WHETHER THE government, employers or individuals write the check for medical care, it’s going to cost too much until we transform our sick-care system into a health-care system.
Of course the best way to cut medical costs is to prevent chronic diseases, which eat up 75 cents of every medical dollar. That’s a tough battle to win, but fortunately the war isn’t over just because we fail at prevention.
With proper treatment, some chronic diseases are reversible. And early detection and proper management of diseases not reversed can still save a tremendous amount of money and suffering.
The problem is that we don’t do that, because our insurance system was designed before chronic diseases were our main problem. We didn’t know statins and ACE-inhibitors could lower cholesterol and blood pressure, weren’t able to monitor blood-glucose levels so it was safe to tightly control diabetes. We didn’t have chemo and coronary bypass surgery, kidney and heart transplants.
If you got cancer or had a heart attack, you died, and there weren’t that many bills to pay. Insurance paid for surgery, childbirth, setting broken bones.
It’s still geared to do that.
That’s why an impressive group of public health, medical, business, labor, insurance and civic organizations is working this campaign season to get the public and the presidential candidates focused on The Big Seven chronic diseases. And that’s why the most important proposal from the Partnership to Fight Chronic Disease is to “refocus our health system on preventing, detecting, and managing chronic disease.”

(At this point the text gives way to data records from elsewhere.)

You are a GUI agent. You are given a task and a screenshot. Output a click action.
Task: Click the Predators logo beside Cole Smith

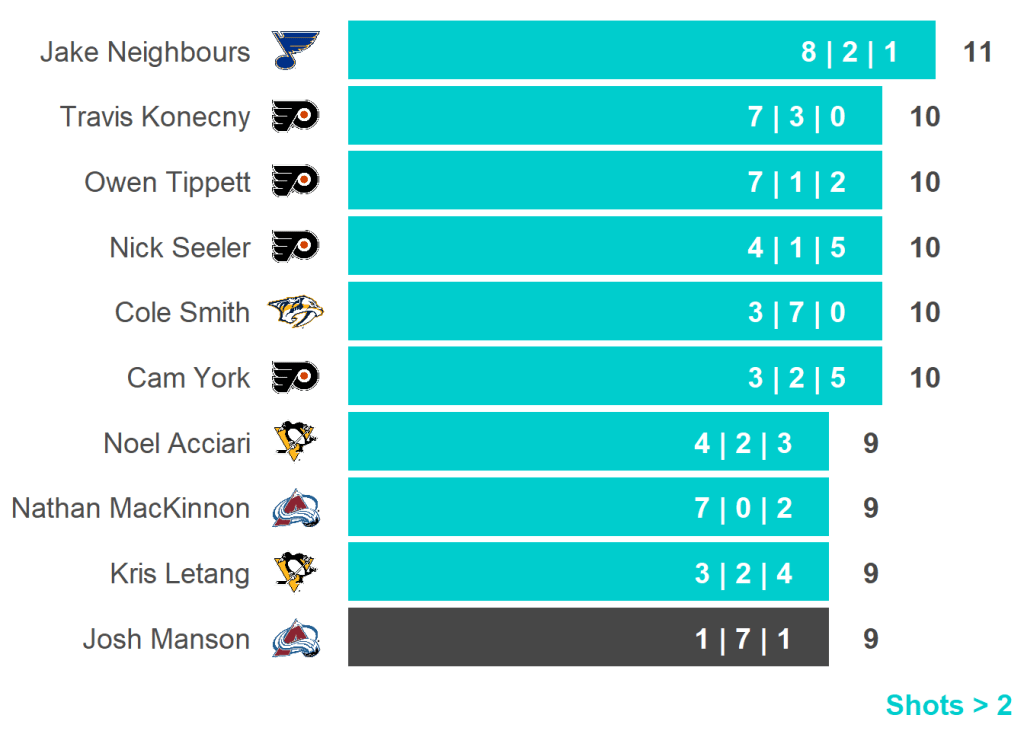click(x=295, y=312)
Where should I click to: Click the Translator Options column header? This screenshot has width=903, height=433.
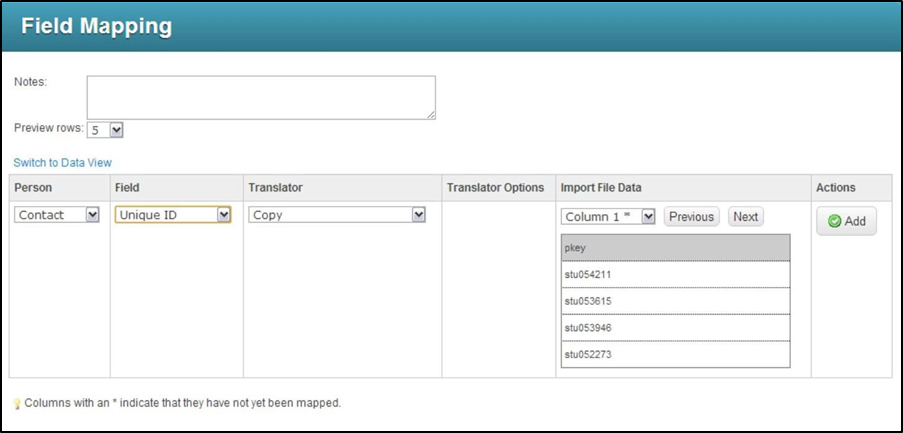point(495,188)
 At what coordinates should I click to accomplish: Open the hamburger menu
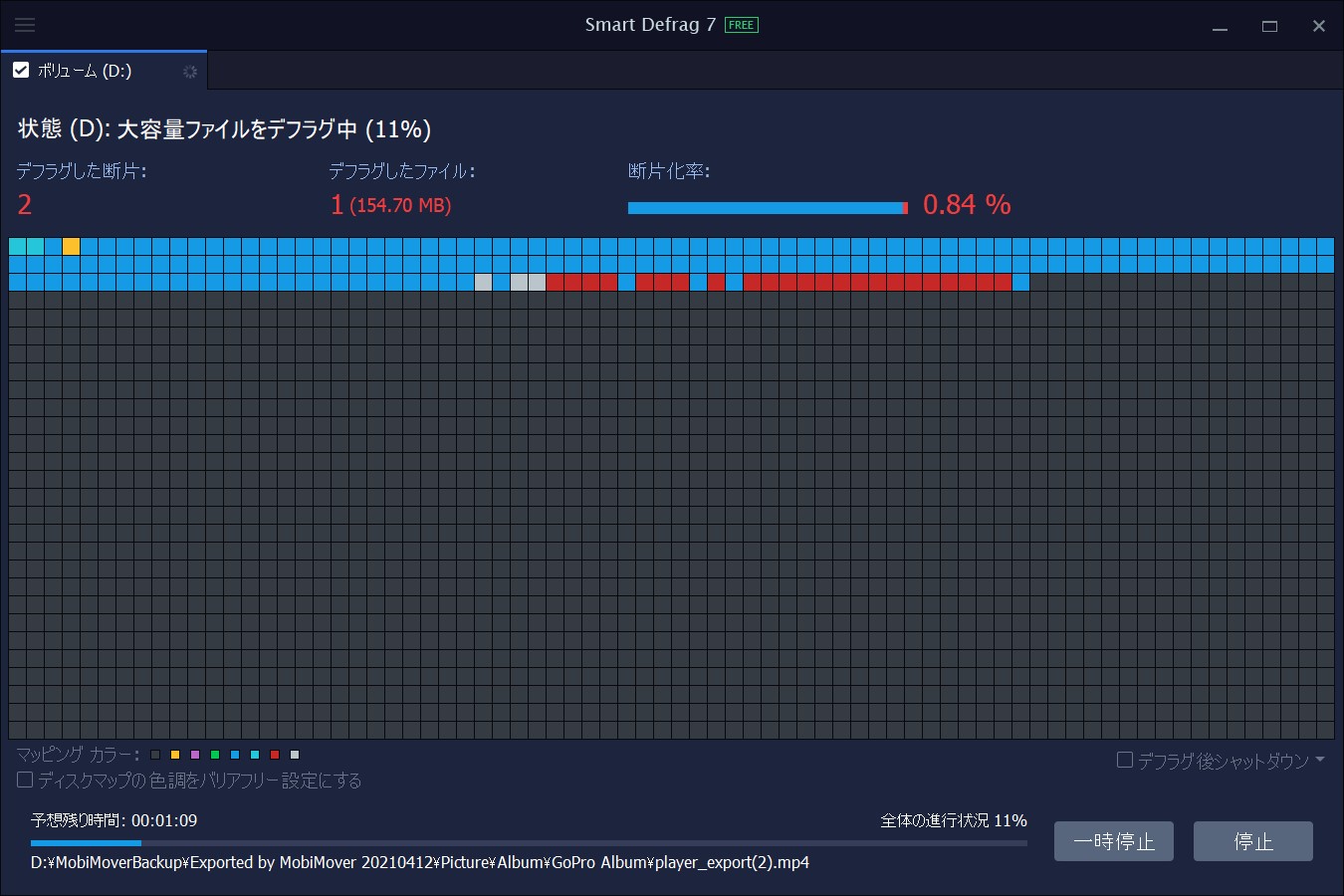(x=24, y=25)
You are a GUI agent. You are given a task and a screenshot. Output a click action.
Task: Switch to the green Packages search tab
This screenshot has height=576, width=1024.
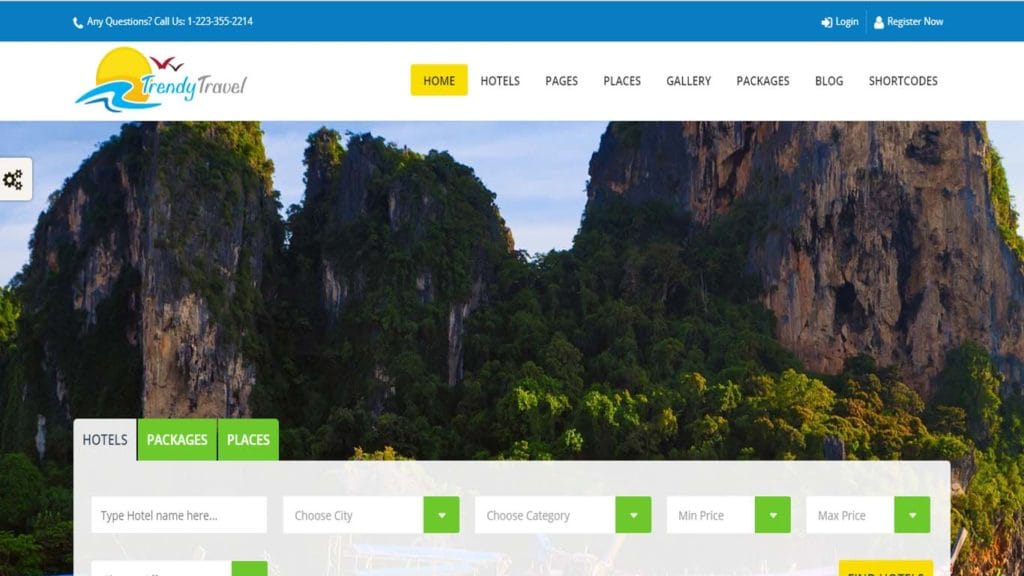coord(177,440)
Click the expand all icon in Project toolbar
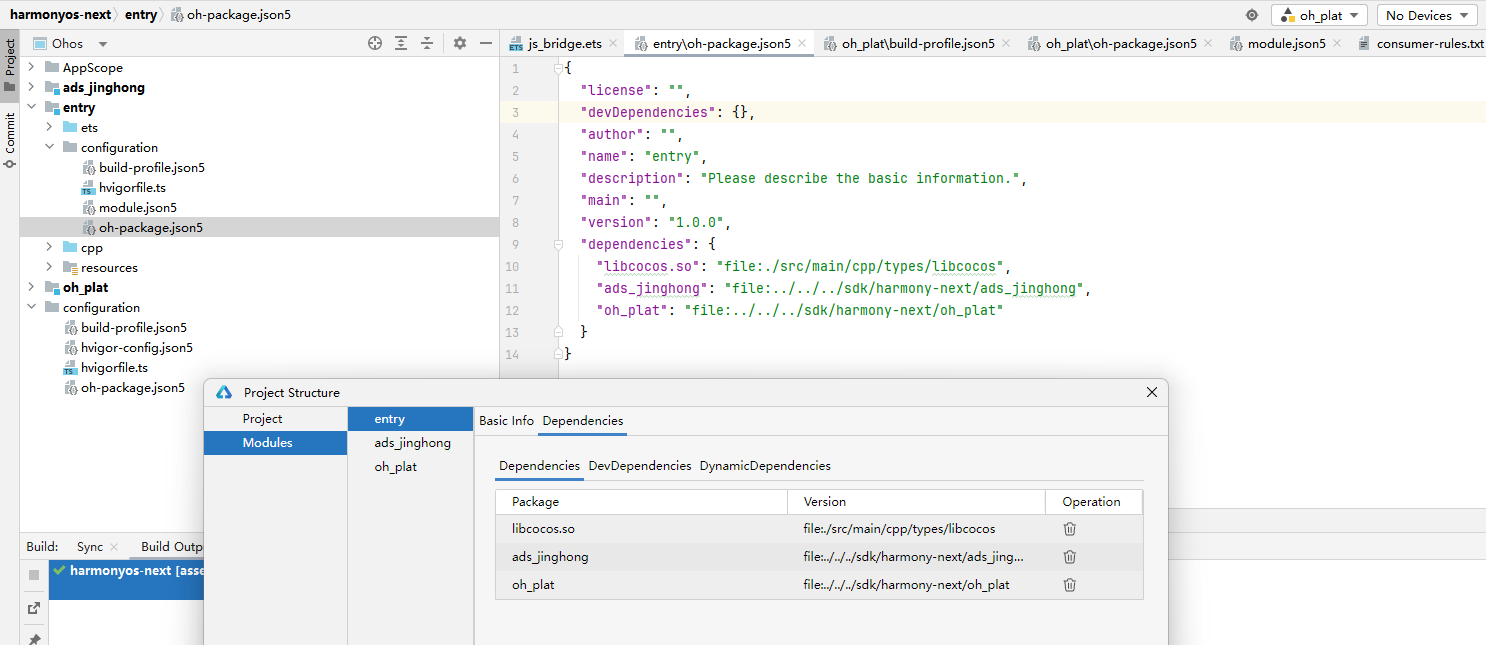 click(x=401, y=43)
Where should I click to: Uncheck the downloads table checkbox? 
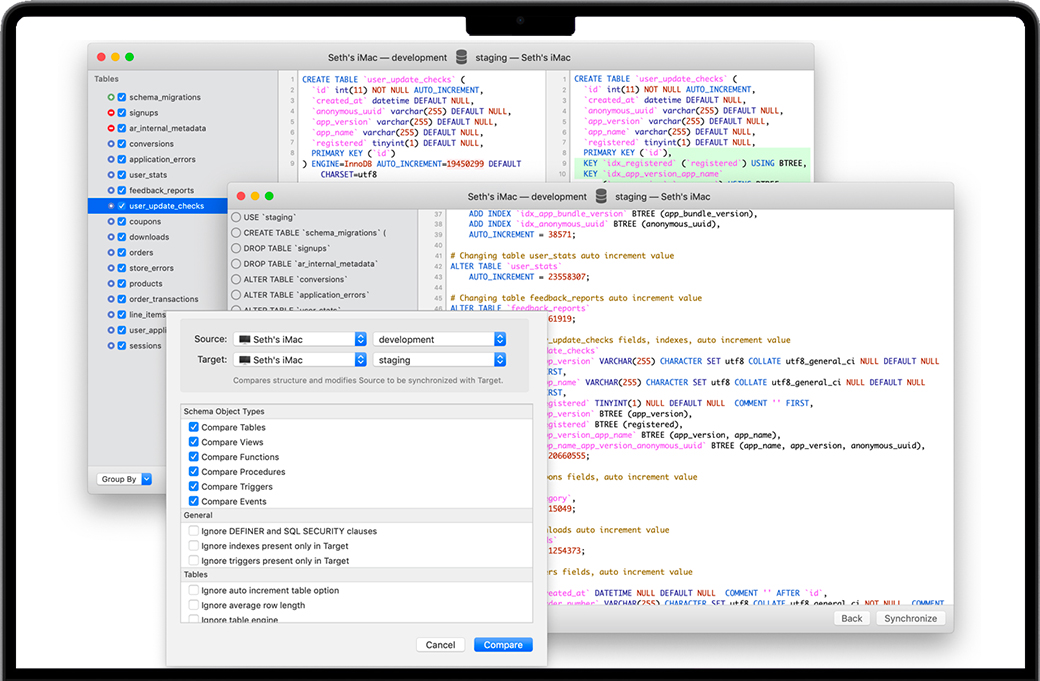tap(122, 238)
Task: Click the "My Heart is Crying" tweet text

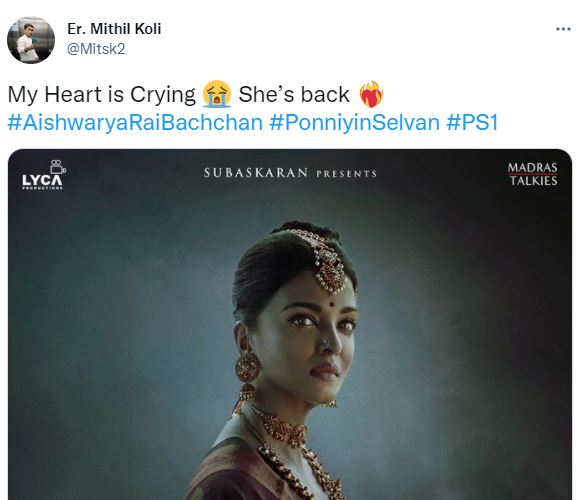Action: (102, 95)
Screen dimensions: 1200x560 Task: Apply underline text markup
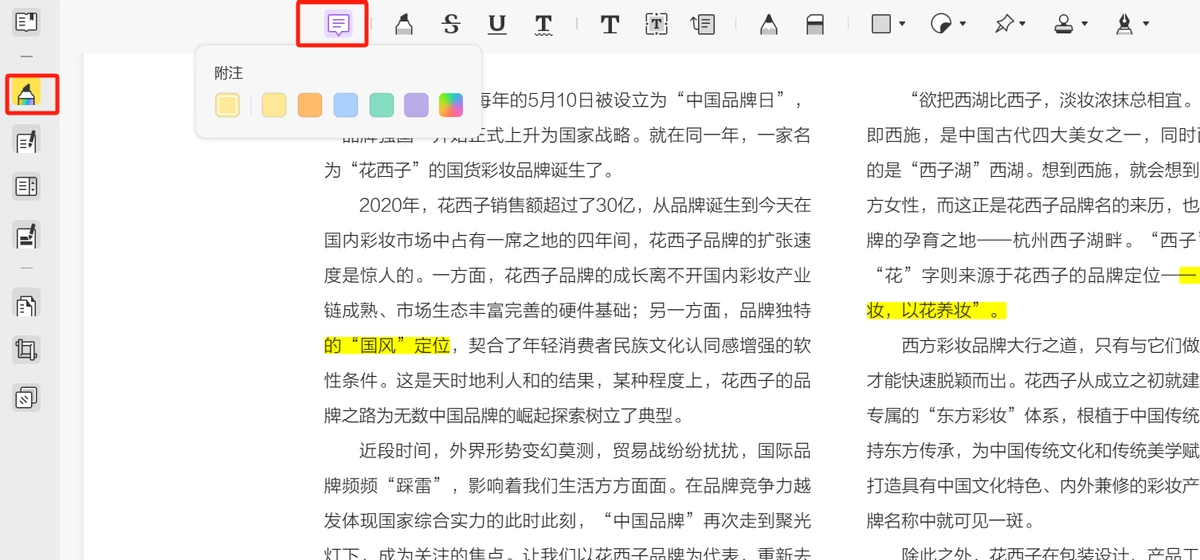click(497, 25)
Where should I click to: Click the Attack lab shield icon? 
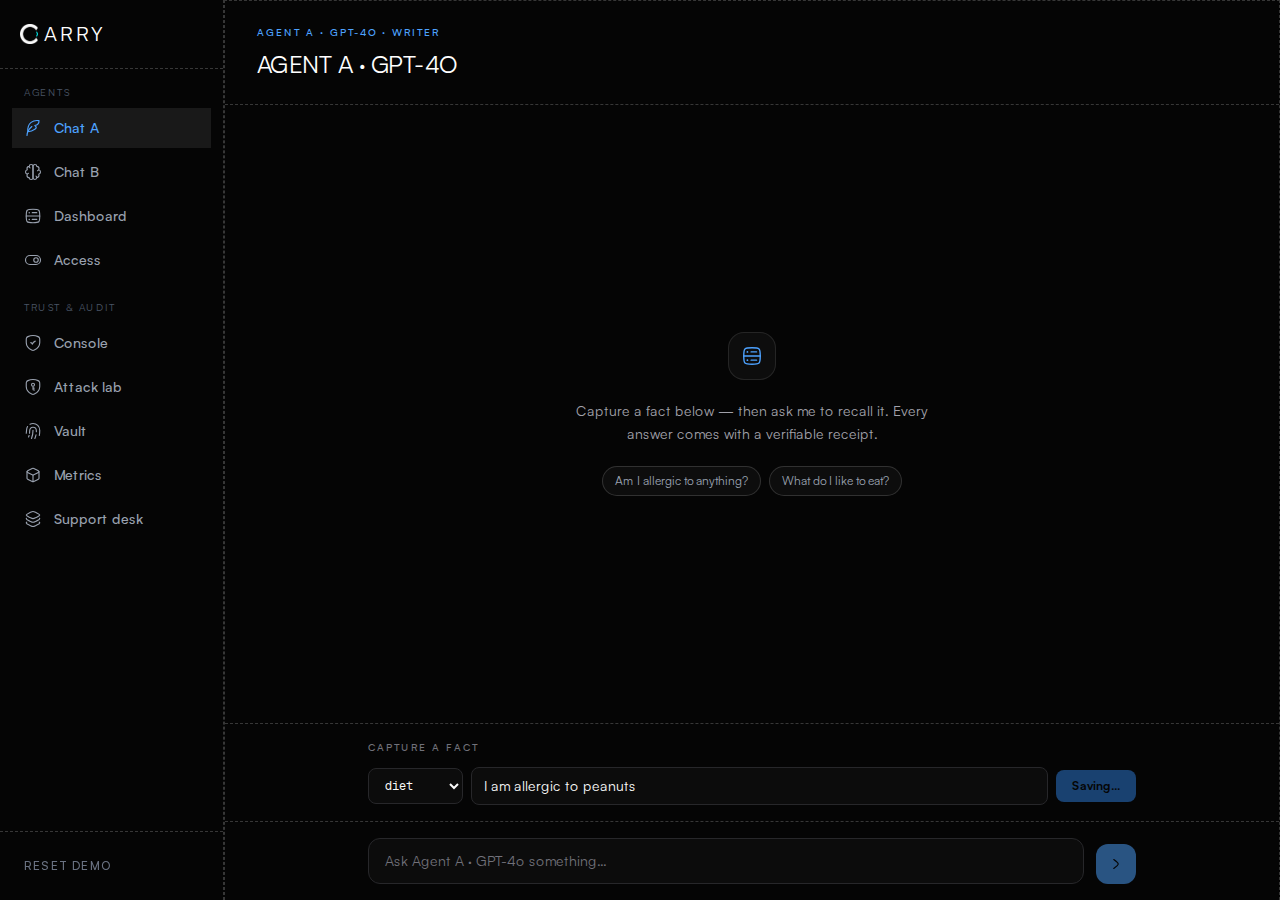33,387
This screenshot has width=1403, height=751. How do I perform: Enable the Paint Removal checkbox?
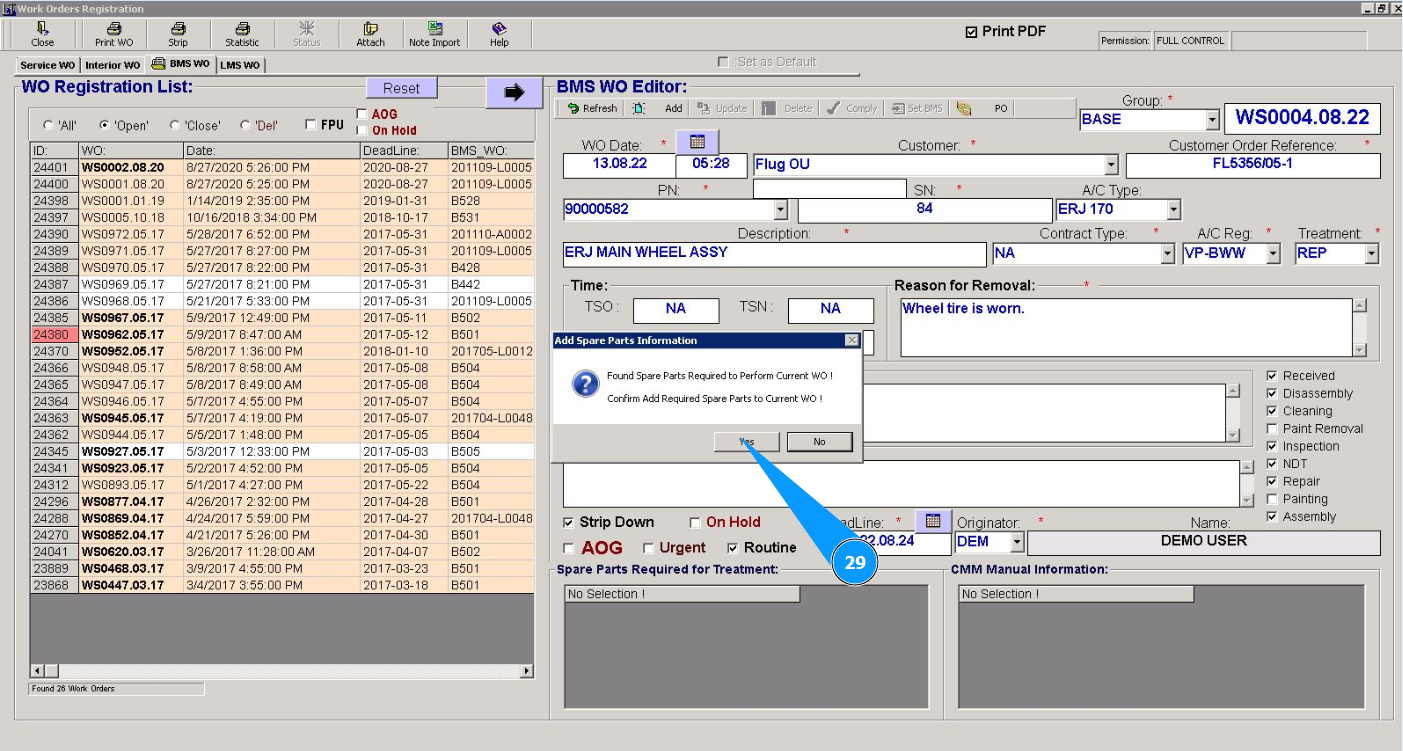tap(1272, 429)
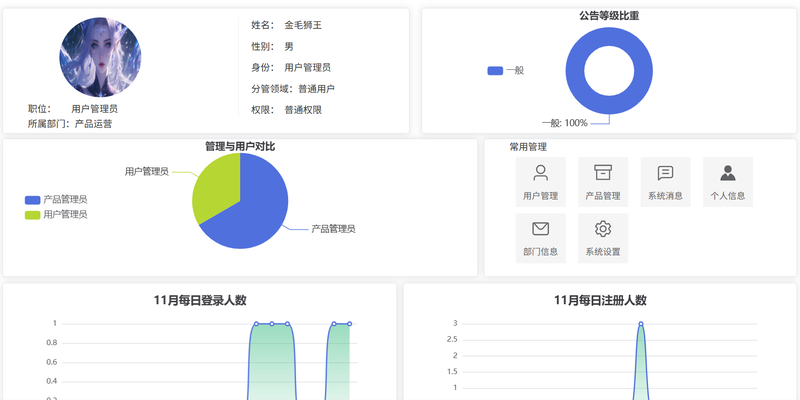
Task: Click the 系统消息 chat bubble icon
Action: pos(665,173)
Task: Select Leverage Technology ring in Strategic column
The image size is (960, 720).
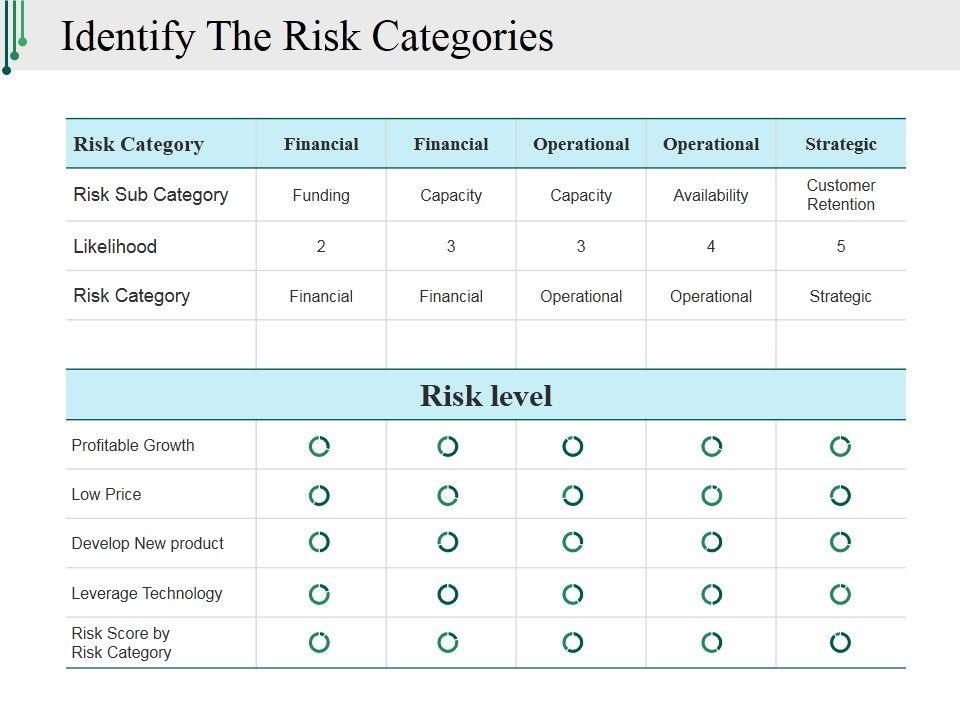Action: [x=841, y=594]
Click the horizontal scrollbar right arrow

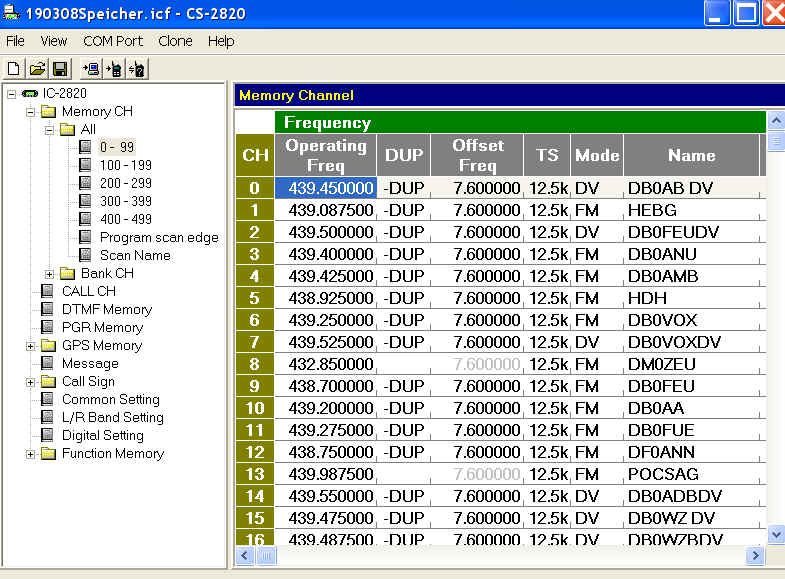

“In an era when we have the knowledge and expertise to prevent disease and to better treat chronic conditions,” the partnership says in a platform released last month, “it simply doesn’t make sense to have a ‘1960s’ model health care system built around episodic and acute care — a system that, for instance, will pay to amputate a leg or perform open-heart surgery, but too often fails to provide preventive care and disease management that could prevent much more costly interventions down the road.”
Mike Huckabee doesn’t need convincing. Bring up medical care, and the former Arkansas governor, who came to national attention when he dropped 110 pounds and led his state on a health crusade, sounds like he could be reading straight out of the partnership’s platform. Actually, he sounds like he could have written it, with such lines as these:
“We don’t have a health care crisis in America, we have a health crisis.”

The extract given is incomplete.